■ PASSAGE SHOWN:
********************
[issue39280] Don't allow datetime parsing to accept non-Ascii digits

Paul Ganssle Thu, 09 Jan 2020 14:37:17 -0800


Paul Ganssle <[email protected]> added the comment:

I don't love the inconsistency, but can you elaborate on the actual *danger*
posed by this? What security vulnerabilities involve parsing a datetime using a
non-ascii digit?

The reason that `fromisoformat` doesn't accept non-ASCII digits is actually
because it's the inverse of `datetime.isoformat`, which never *emits* non-ASCII
digits. For `strptime`, we're really going more for a general specifier for
parsing datetime strings in a given format. I'll note that we do accept any
valid unicode character for the date/time separator.

>From my perspective, there are a few goals, some of which may be in conflict
>with the others:

1. Mitigating security vulnerabilities, if they exist.
2. Supporting international locales if possible.
3. Improving consistency in the API.

If no one ever actually specifies datetimes in non-ascii locales (and this
gravestone that includes the date in both Latin and Chinese/Japanese characters
seems to suggest otherwise:
https://jbnewall.com/wp-content/uploads/2017/02/LEE-MONUMENT1-370x270.jpg ),
then I don't see a problem dropping our patchy support, but I think we need to
carefully consider the backwards compatibility implications if we go through
with that.
********************
■ YOUR INSTRUCTIONS:
Pick up the comment on datetime parsing and non-ASCII digits where it stops, and continue it in the same voice.
********************
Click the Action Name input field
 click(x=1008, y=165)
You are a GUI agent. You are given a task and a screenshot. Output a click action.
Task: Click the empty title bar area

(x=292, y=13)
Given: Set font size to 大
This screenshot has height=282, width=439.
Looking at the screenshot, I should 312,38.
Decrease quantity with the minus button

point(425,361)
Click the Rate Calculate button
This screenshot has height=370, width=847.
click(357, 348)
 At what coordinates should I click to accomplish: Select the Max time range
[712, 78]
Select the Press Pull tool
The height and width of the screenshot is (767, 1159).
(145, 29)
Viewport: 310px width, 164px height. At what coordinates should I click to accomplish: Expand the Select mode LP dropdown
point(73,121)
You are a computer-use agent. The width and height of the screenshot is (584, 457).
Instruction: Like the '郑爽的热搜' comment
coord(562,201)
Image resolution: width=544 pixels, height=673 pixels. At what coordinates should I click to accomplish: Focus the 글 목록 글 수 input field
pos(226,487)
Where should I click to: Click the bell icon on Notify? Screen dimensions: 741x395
********************
■ EXERCISE ANSWER:
One bit of evidence in favor of "no one uses this anyway" is that no one has
yet complained that apparently this doesn't work for "%d" even if it works for
"%y", so presumably it's not heavily used. If our support for this sort of
thing is so broken that no one could possibly be using it, I suppose we may as
well break it all the way, but it would be nice to try and identify some
resources that the documentation can point to for how to handle international
date parsing.

> Note the "unique and unambiguous". By accepting non-Ascii digits, we're
> breaking the uniqueness requirement of ISO 8601.

I think in this case "but the standard says X" is probably not a very strong
argument.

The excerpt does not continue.